== Provided records ==
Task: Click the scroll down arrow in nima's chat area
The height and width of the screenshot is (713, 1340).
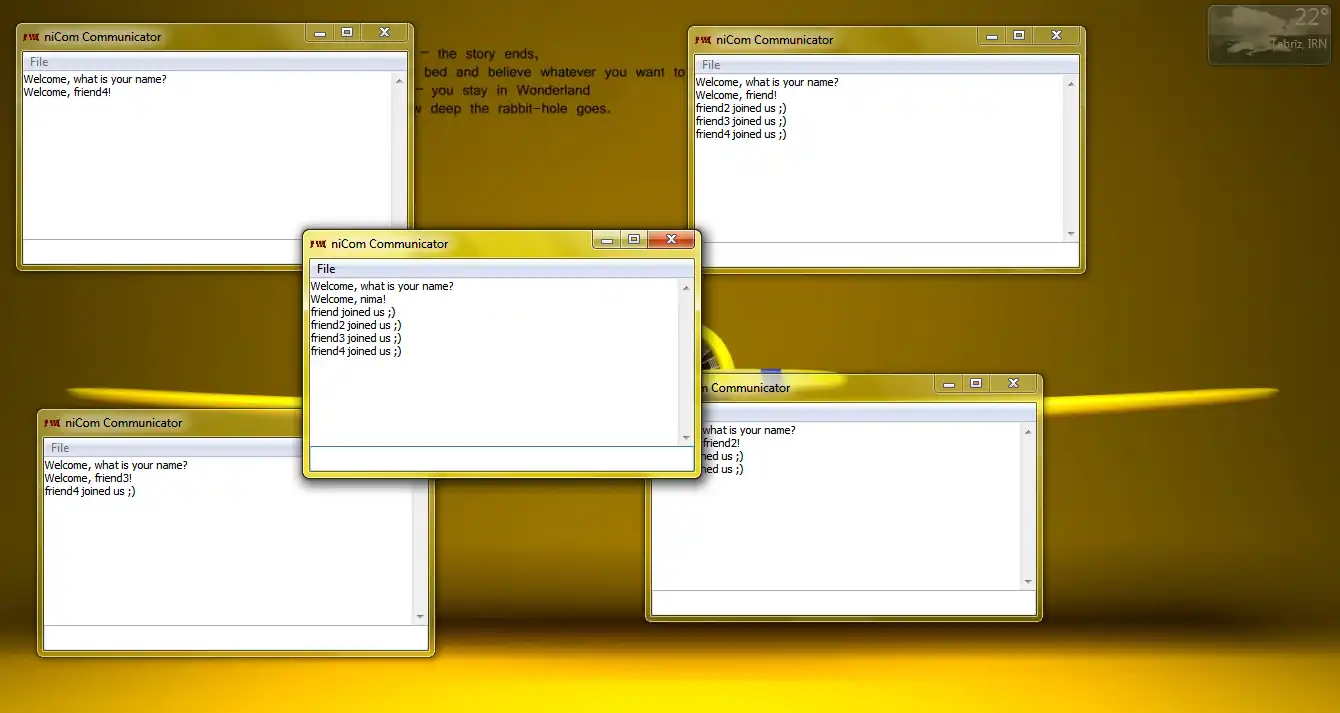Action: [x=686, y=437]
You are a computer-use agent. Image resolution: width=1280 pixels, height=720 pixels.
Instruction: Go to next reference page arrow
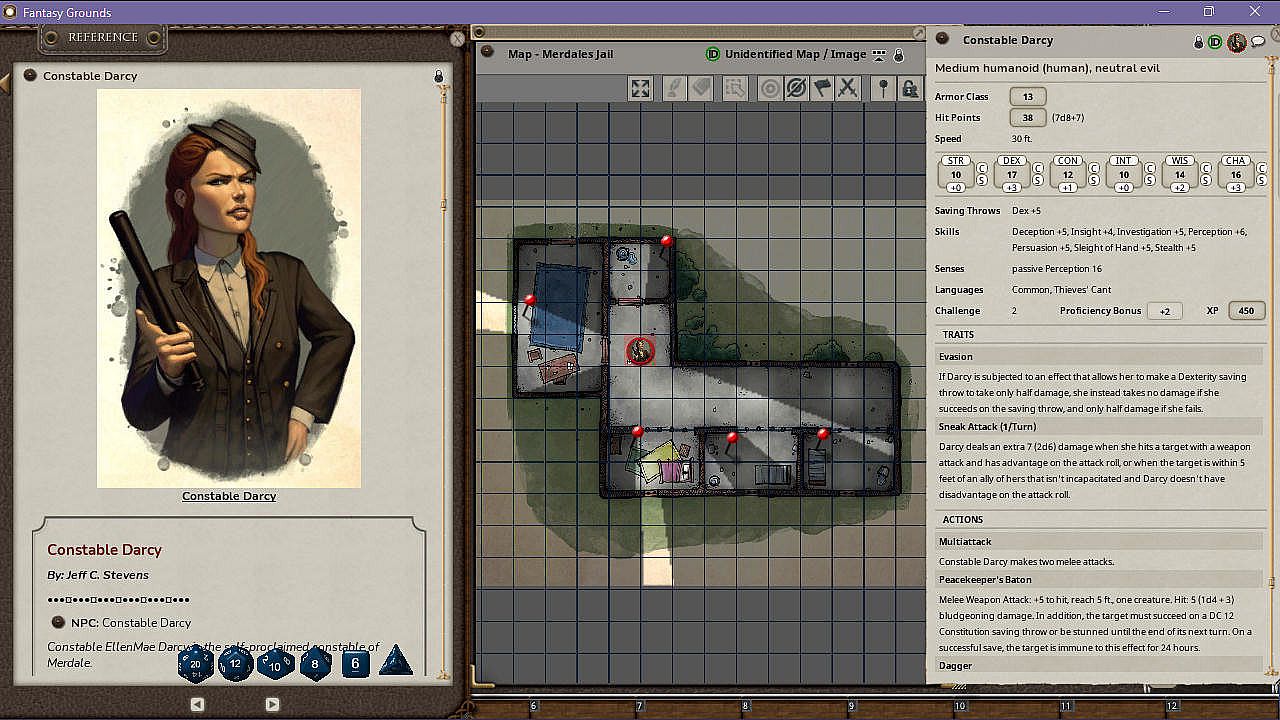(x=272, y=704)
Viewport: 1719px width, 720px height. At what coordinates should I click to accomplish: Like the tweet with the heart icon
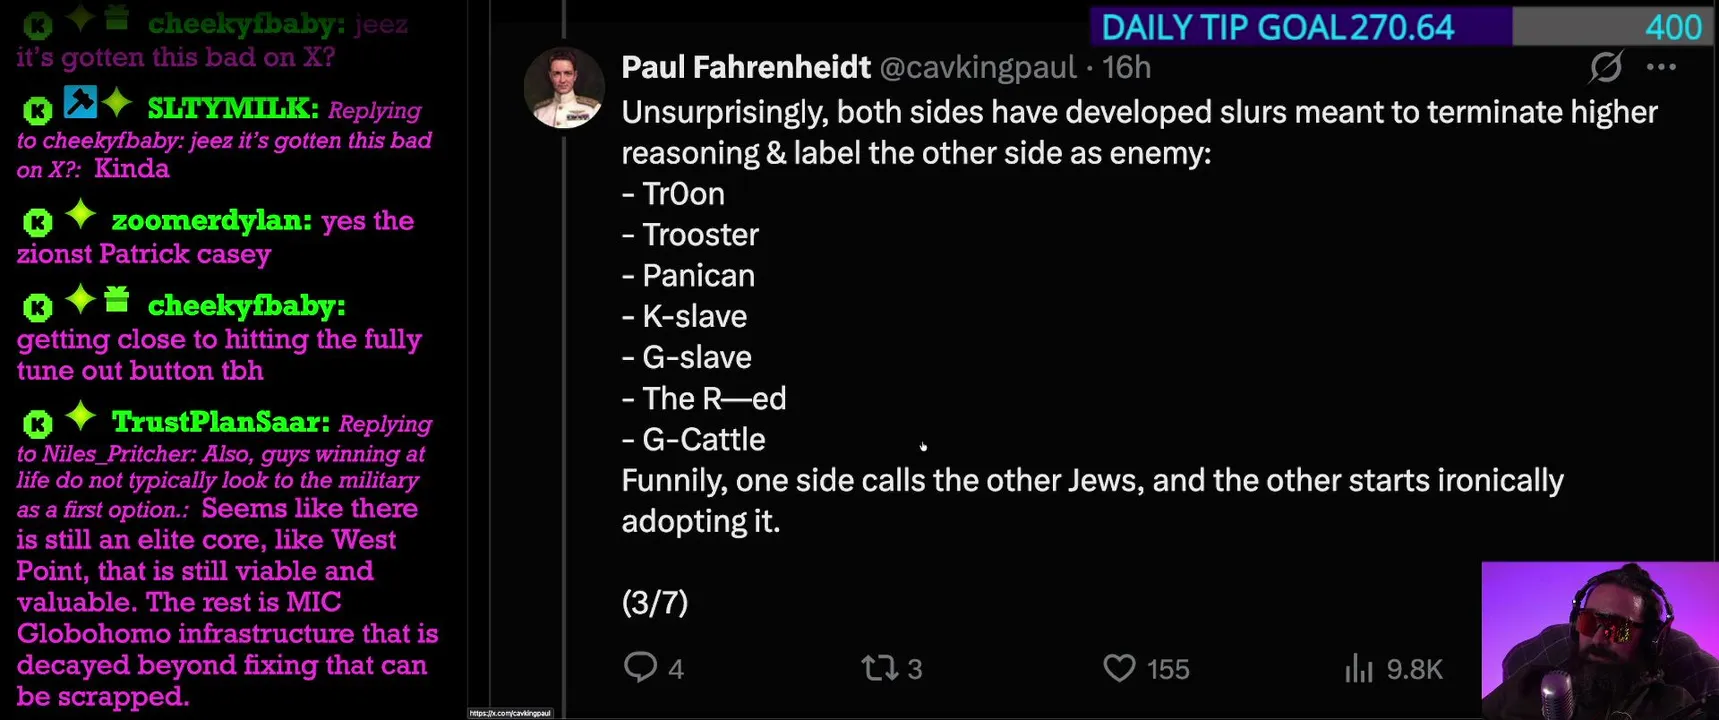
===
The problem:
Please collect every line of the records above that contains the string "height". Case counts.

Full output:
The height and width of the screenshot is (713, 1340).
You are a computer-use agent. Image resolution: width=1280 pixels, height=720 pixels.
Viewport: 1719px width, 720px height. At what coordinates should I click to accomplish: Like the tweet with the heart icon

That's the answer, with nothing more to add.